Ciao! Devo dire che è stato tutto molto naturale, probabilmente perché avevo già chiaramente in testa il tipo di sonorità che avrei voluto sviluppare con questo brano. Da quando è uscito il mio ultimo pezzo, “Il sapore delle fragole”, ho pensato molto, ricercando e ascoltando moltissima musica, a quale potesse essere il sound che più potesse rappresentarmi, e nella scrittura di “La Stessa Cosa” si è creata questa fusione: sonorità nostalgiche tendenti al soul, unite a una produzione molto moderna, hanno dato vita a questo stile che mi rappresenta moltissimo. Entrambe fanno parte di me, e voglio continuare a percorrere questa strada e svilupparla sempre di più nei prossimi pezzi.

Come hai affrontato la sfida di mantenere la tua identità musicale pur evolvendoti artisticamente?

Semplicemente sono cresciuta, e pur mantenendo il mio stile di scrittura, che ho iniziato a mettere in pratica nel mio primo brano “Se Non ricordo”, ho cercato di
“affinarmi” e ho provato a fare un passo in più. Rimanere stabile, soprattutto alla mia età, credo che non faccia molto bene: sono dell’idea che bisogna cercare di
sperimentare il più possibile, fino a che non si trova ciò che più ci rappresenta. Certamente non ho stravolto del tutto i miei gusti e il mio stile, ma è stato un’evoluzione derivata sicuramente dal mio crescere, dal mio maturare. Questo processo è tutt’ora in atto, ma non vedo l’ora di vedere dove mi porterà: “La Stessa Cosa” è sicuramente il mio punto di partenza in questo senso.

In che modo credi che le tue esperienze precedenti abbiano influenzato il tuo attuale stile musicale?

Credo che il mio stile musicale dipenda molto da ciò che ho vissuto, e dalle esperienze che ho fatto. Da quando sono piccola ho sempre cercato di mettermi in gioco, di imparare dalle persone che ammiravo e di trovarmi in situazioni stimolanti che potessero farmi migliorare, come persona e come artista. Cerco sempre di scoprire qualcosa in più, su di me e su ciò che ho intorno, e di non stabilizzarmi solo su una cosa ma evolvermi nel migliore modo possibile, e spero che questo si rifletta anche nei miei brani. Sicuramente nell’ultimo periodo mi sono avvicinata come generi all’ indie, al soul-pop e alla musica lo-fi, che ho cercato di riportare un po’ in “La Stessa Cosa”.

Qual è la cosa più importante che hai imparato nel tuo percorso musicale finora?
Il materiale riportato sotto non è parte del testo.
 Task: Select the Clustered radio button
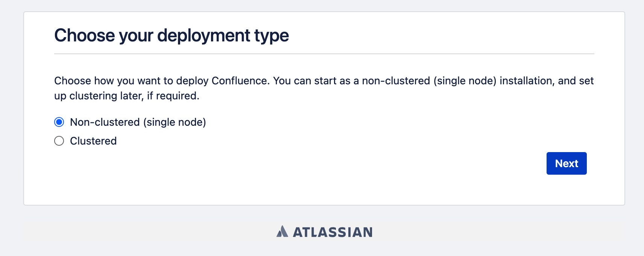pyautogui.click(x=59, y=141)
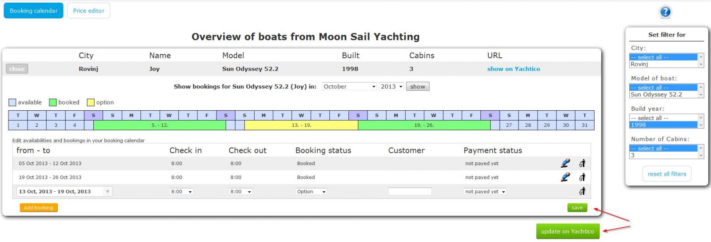Click the Customer text input field
This screenshot has height=242, width=711.
point(410,192)
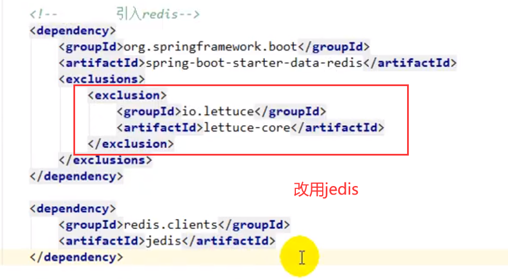This screenshot has height=279, width=508.
Task: Place cursor on first opening dependency tag
Action: [x=73, y=30]
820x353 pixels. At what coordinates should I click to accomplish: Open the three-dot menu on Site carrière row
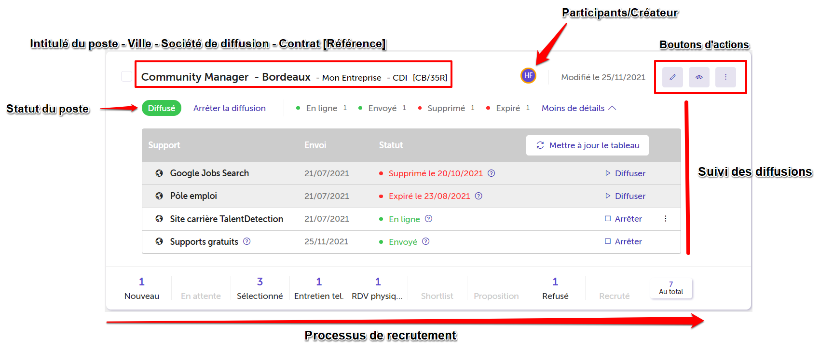(x=666, y=219)
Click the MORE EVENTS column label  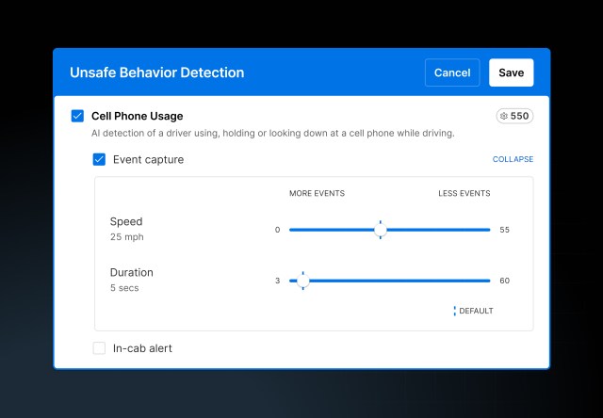point(317,194)
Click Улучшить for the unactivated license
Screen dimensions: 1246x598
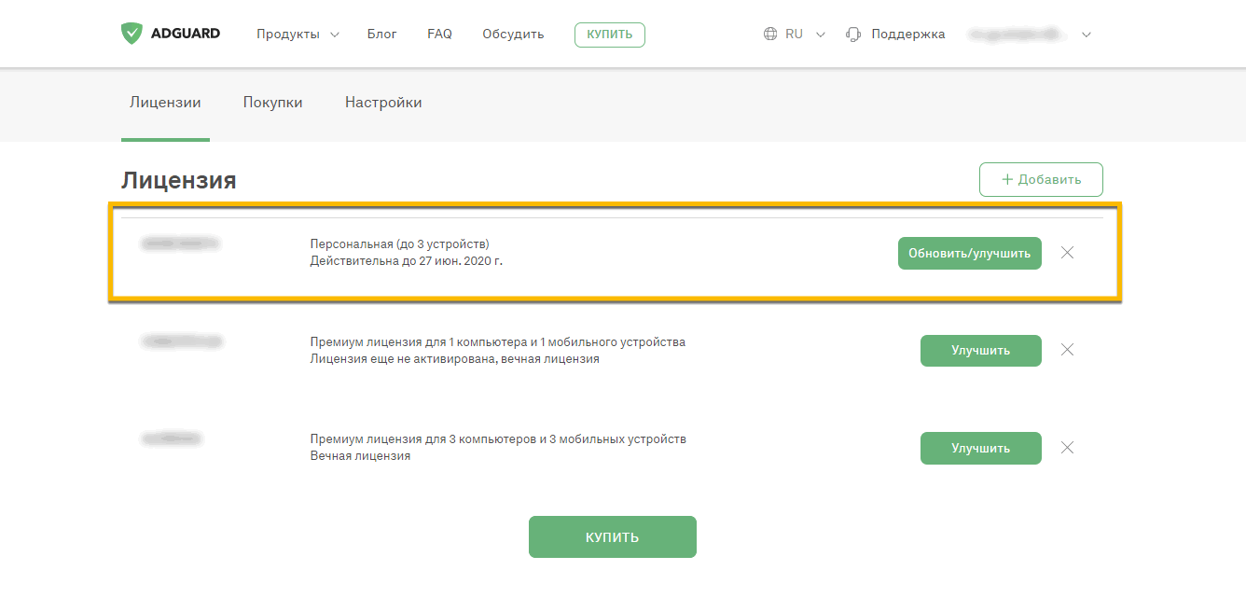click(x=980, y=351)
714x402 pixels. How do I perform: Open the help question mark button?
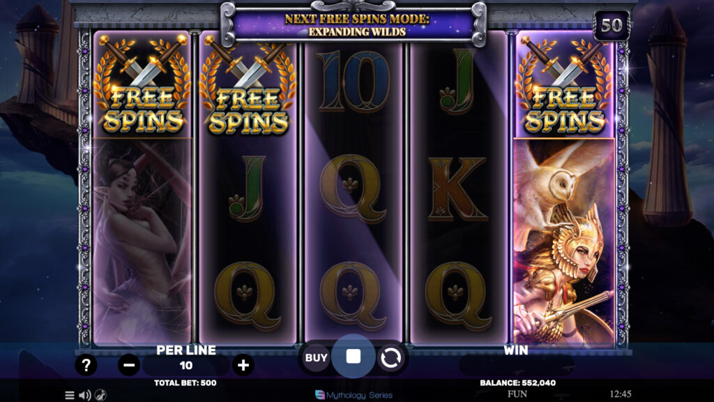click(x=86, y=365)
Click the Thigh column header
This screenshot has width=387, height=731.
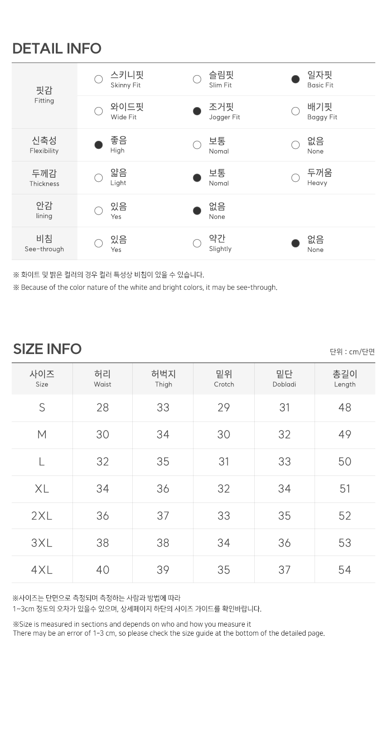point(163,379)
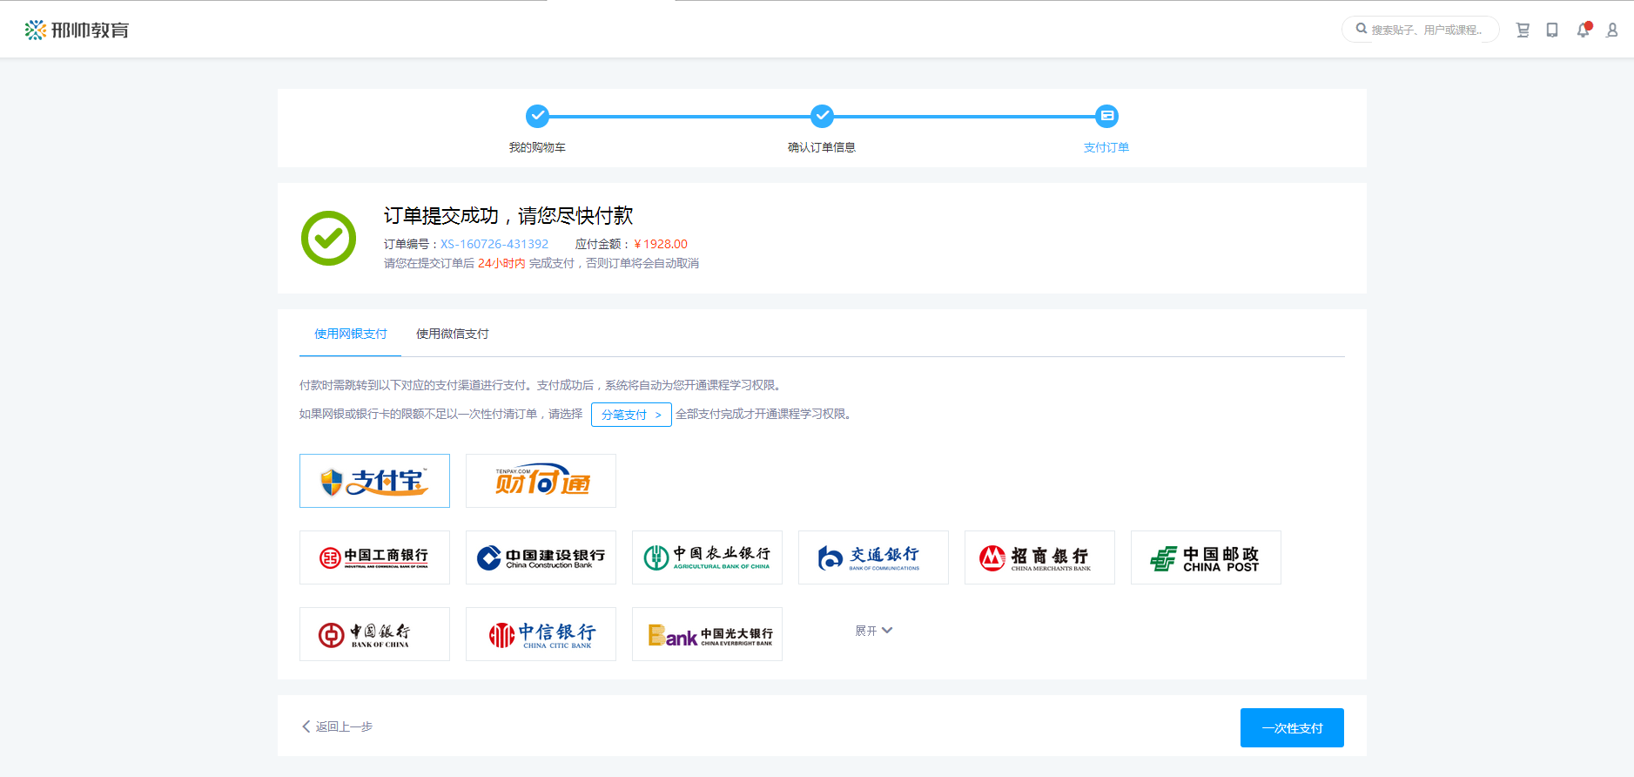Go back via 返回上一步 link
Screen dimensions: 1634x777
(338, 726)
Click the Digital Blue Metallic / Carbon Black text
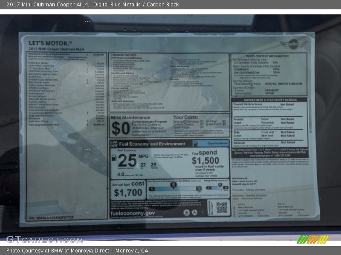Image resolution: width=341 pixels, height=255 pixels. coord(136,5)
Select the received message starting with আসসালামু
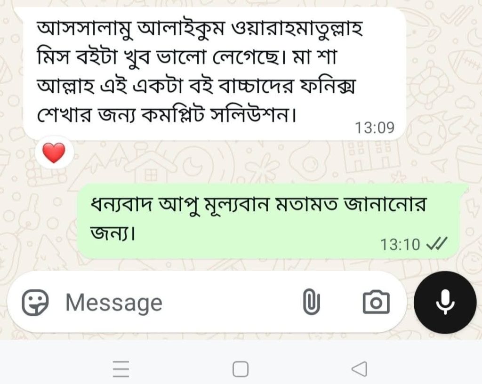The width and height of the screenshot is (482, 384). coord(214,74)
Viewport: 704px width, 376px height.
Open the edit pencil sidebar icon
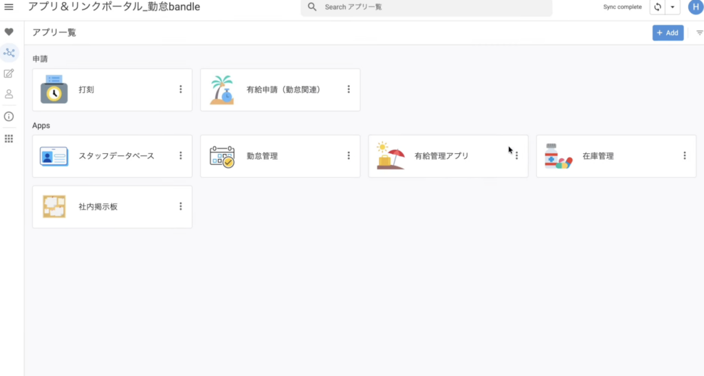click(9, 74)
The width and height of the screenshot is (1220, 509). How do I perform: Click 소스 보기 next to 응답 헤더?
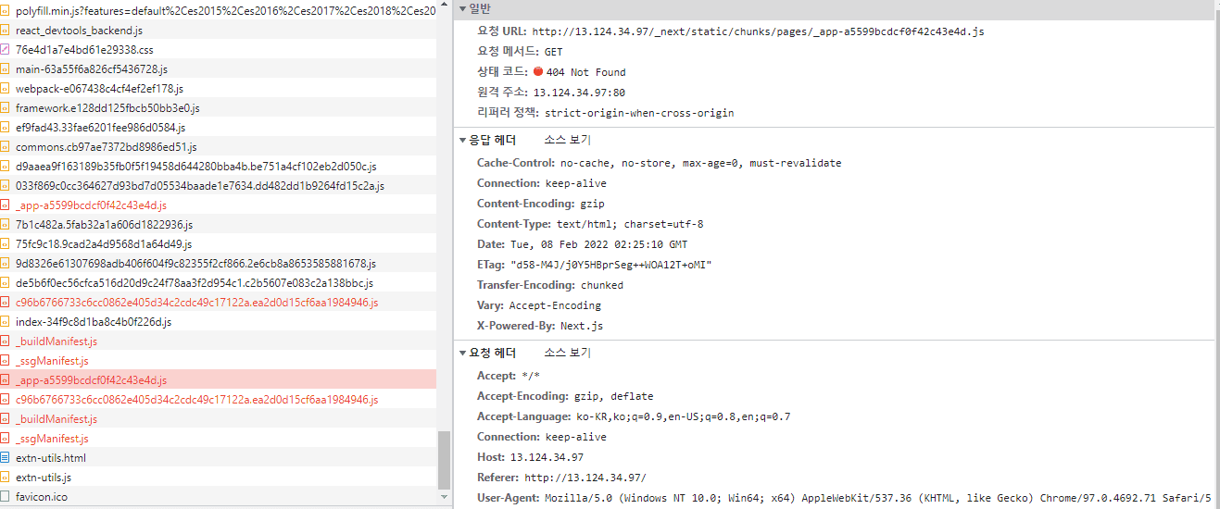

Credo che la cosa più importante sia stata quella di comprendere quali persone sono davvero dalla tua parte e ti sostengono realmente, distinguendole da quelle che lo fanno solo per avere qualcosa indietro. E soprattutto l’importanza dello studio: del non fare le cose “per moda” ma perché puoi, e vuoi, metterci realmente qualcosa di tuo.